Bought the book, love the book, have a suggestion and so started a new thread.
In Chapter 15 ("Meteors, Meteor, and Meteorites, Oh My!"), on pages 139-140, is a discussion of what could be done about preventing an asteroid from striking the Earth. No mention is made of the first serious and detailed examination of the asteroid interception issue: Project Icarus, conducted by graduate students at MIT in early 1967. This was the report that, when published by MIT Press, gave Hollywood the idea to produce the movie Meteor and all subsequent movies of that ilk. When Worlds Collide lacked the prevention element, which Project Icarus supplied. Bad Astronomy implies that Hollywood came up with the idea of asteroid interception instead.
I wrote a brief article on Project Icarus, with illustrations, for the National Association of Rocketry's Sport Rocketry magazine, and it was published in the March/April 2000 issue (pages 6-11). The grad students were given the task of finding a way to deflect the asteroid Icarus, scheduled to bypass Earth in mid-1968 but here assumed to be on the verge of impact (impact date: June 14, 1968). The multidisciplinary group settled on using a number of Saturn V launch vehicles and 100-megaton H-bombs to solve the problem.
Finding copies of MIT Press's Project Icarus is difficult now, as the last edition was published in 1979 and it has gone out of print, apparently forever.
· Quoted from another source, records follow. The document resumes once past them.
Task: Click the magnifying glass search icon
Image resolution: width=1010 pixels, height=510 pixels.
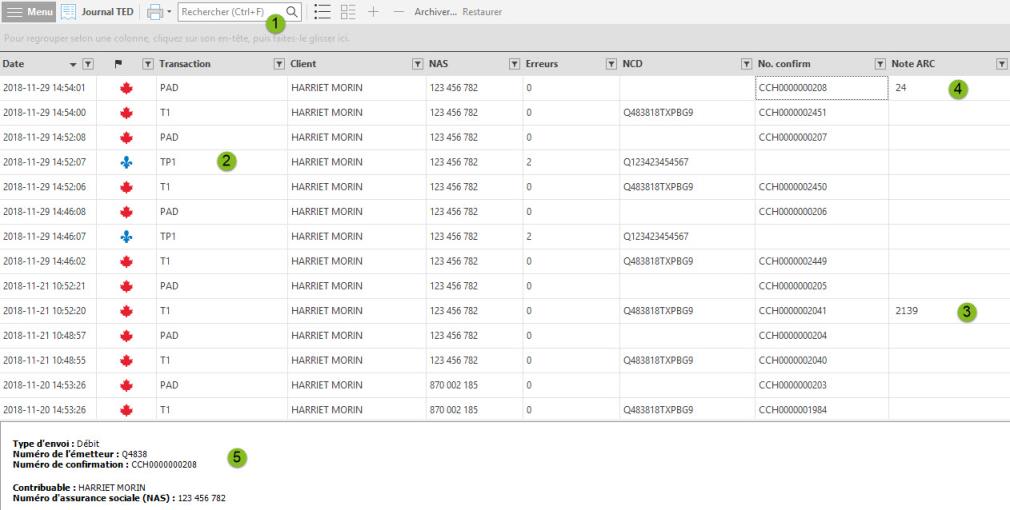Action: 292,12
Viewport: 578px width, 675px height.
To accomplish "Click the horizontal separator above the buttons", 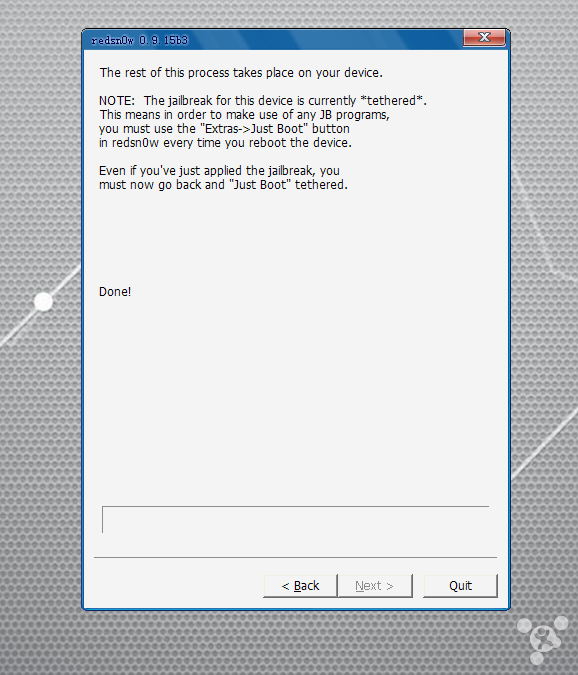I will [x=295, y=557].
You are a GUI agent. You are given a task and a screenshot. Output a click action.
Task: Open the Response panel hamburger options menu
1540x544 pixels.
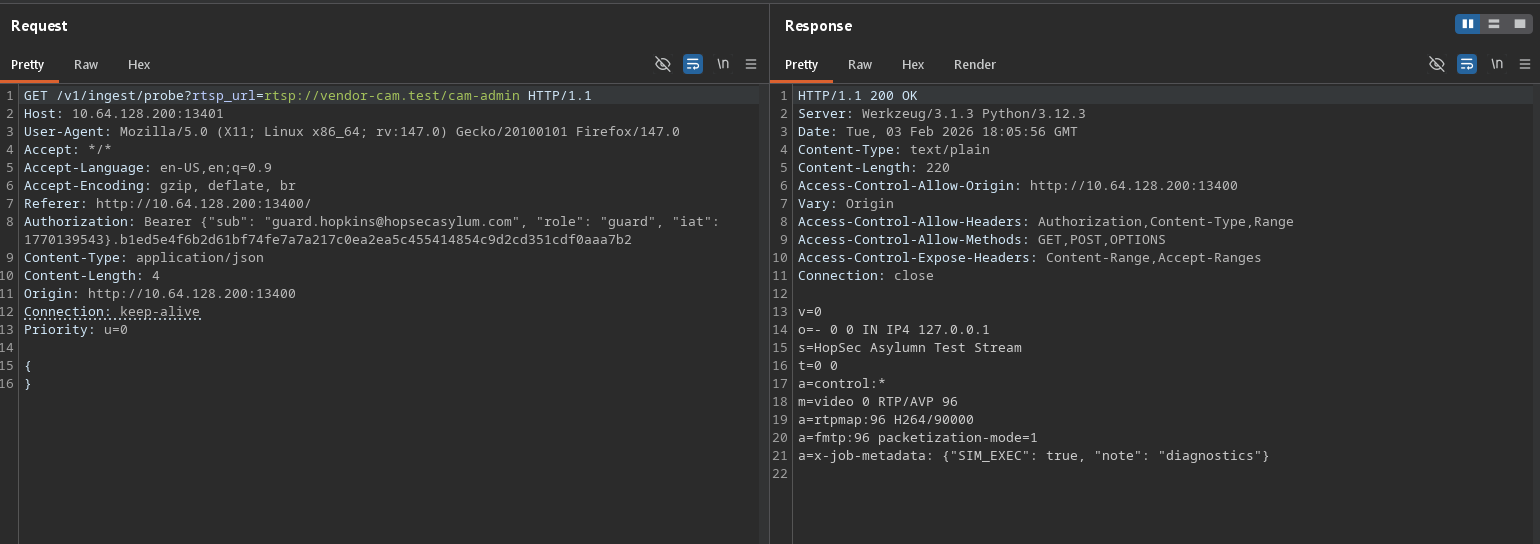(1525, 64)
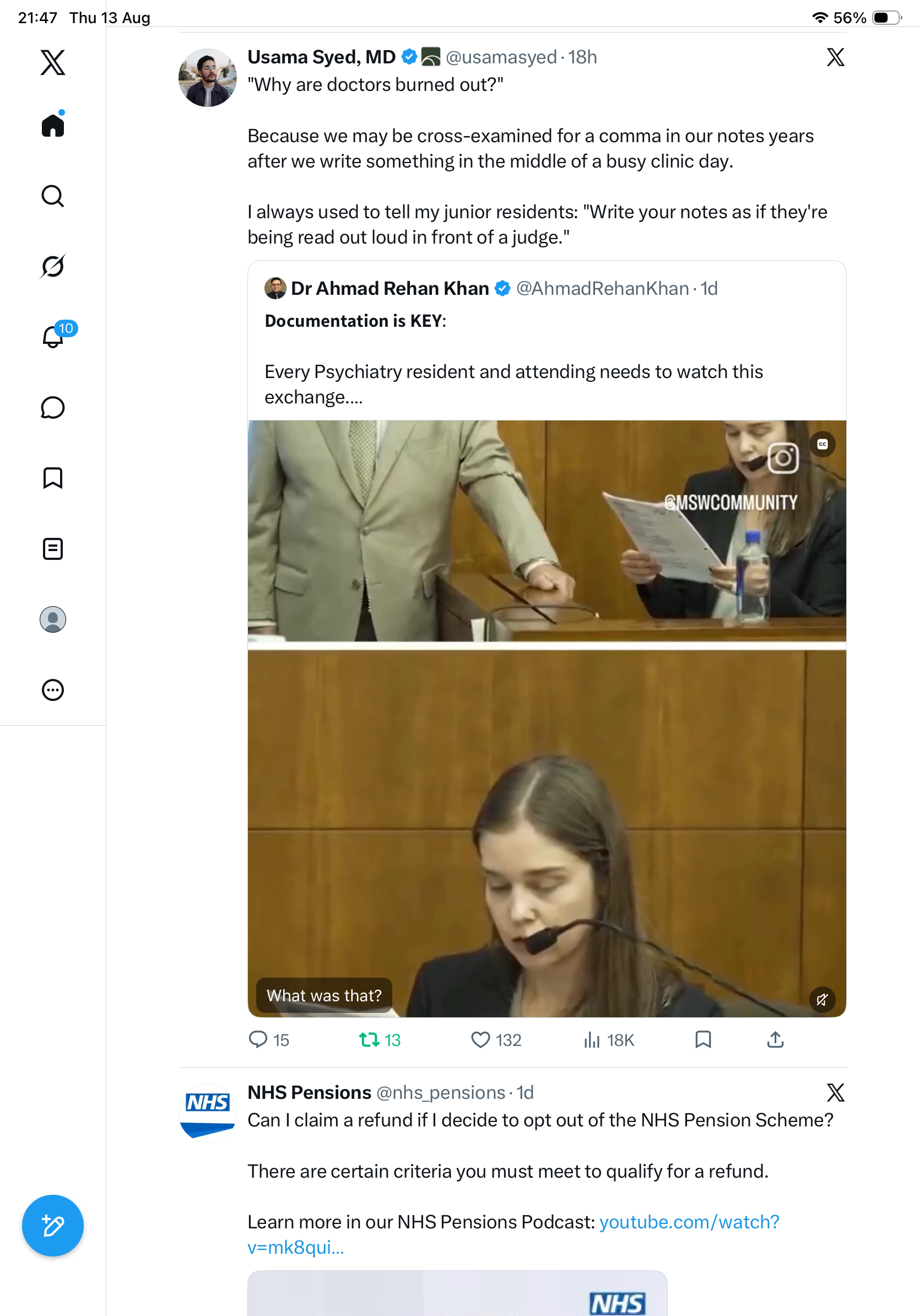Open Grok menu on Usama Syed's post
The width and height of the screenshot is (919, 1316).
click(835, 57)
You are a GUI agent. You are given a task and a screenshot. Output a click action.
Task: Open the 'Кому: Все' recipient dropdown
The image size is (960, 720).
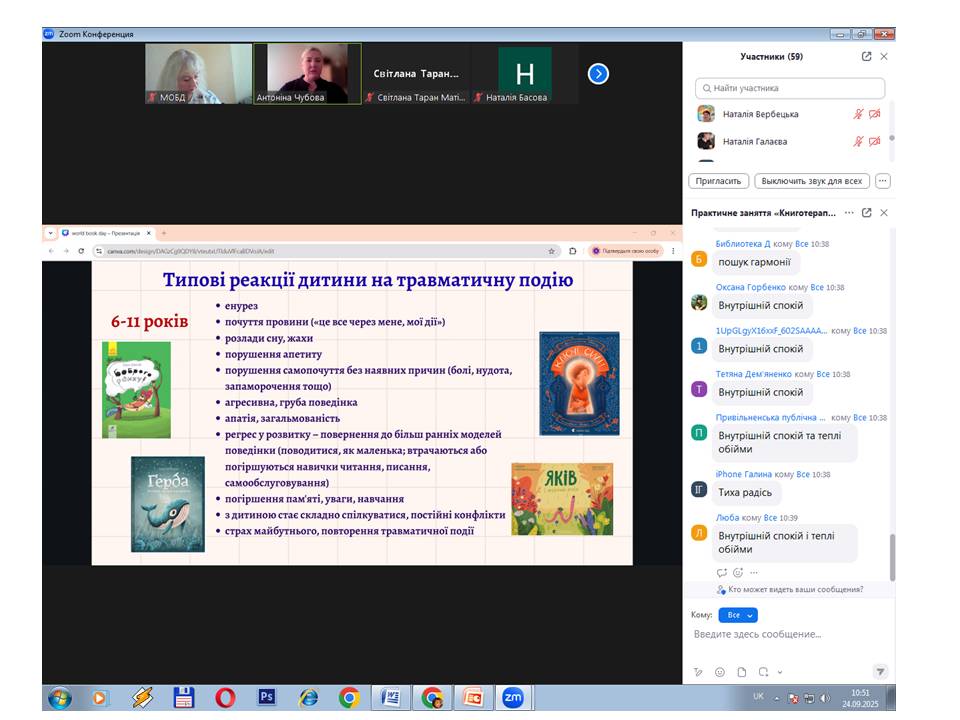pos(737,615)
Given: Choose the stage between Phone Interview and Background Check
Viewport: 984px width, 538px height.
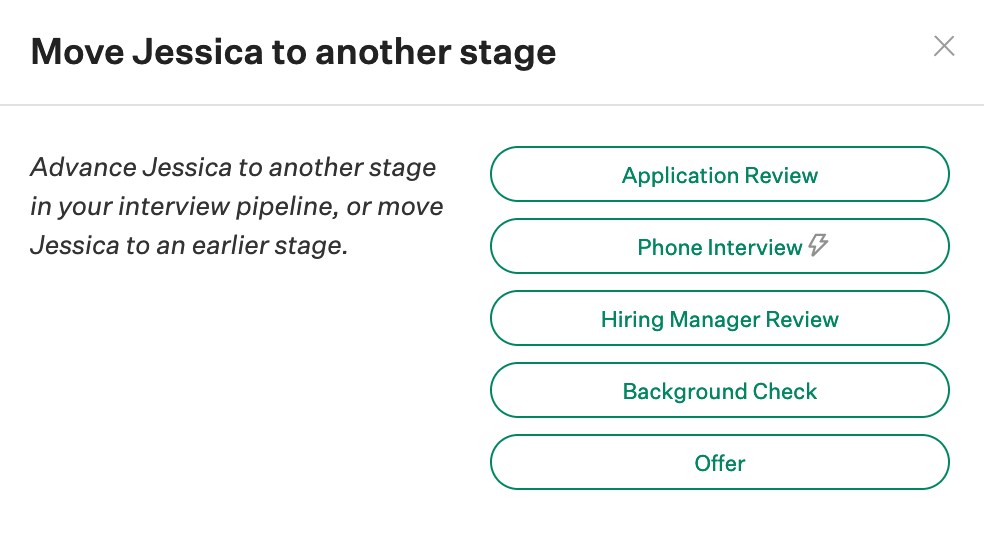Looking at the screenshot, I should click(x=720, y=318).
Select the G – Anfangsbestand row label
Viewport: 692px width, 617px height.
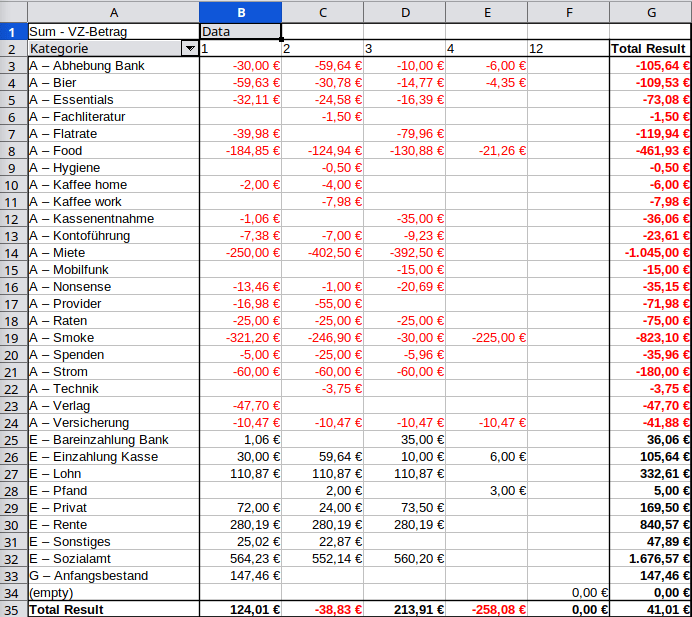point(113,575)
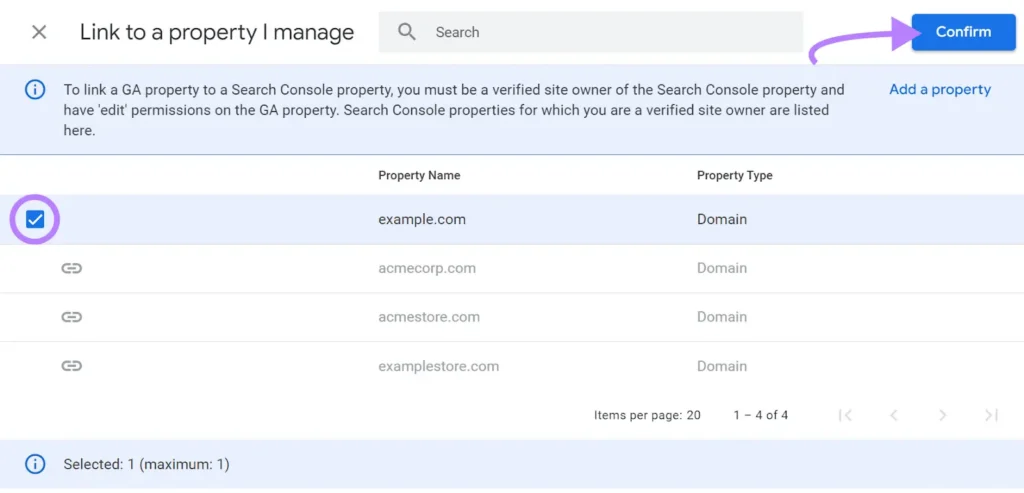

If you can find a copy on e-Bay, get it soon.
If there is interest in this topic, I can reproduce a longer version of my article here. I cannot reproduce the illustrations showing details of the Icarus/Saturn V launch vehicle or the Icarus interceptor spacecraft, as they were done by someone else and are copyrighted by Peter Alway and the National Association of Rocketry. You can get extra copies of the issue, however, from the NAR (do not confuse this with the NRA).
Adding mention of Project Icarus (not my article, but the original MIT work) should be made on pages 139-140 in the book. That's my two pennies.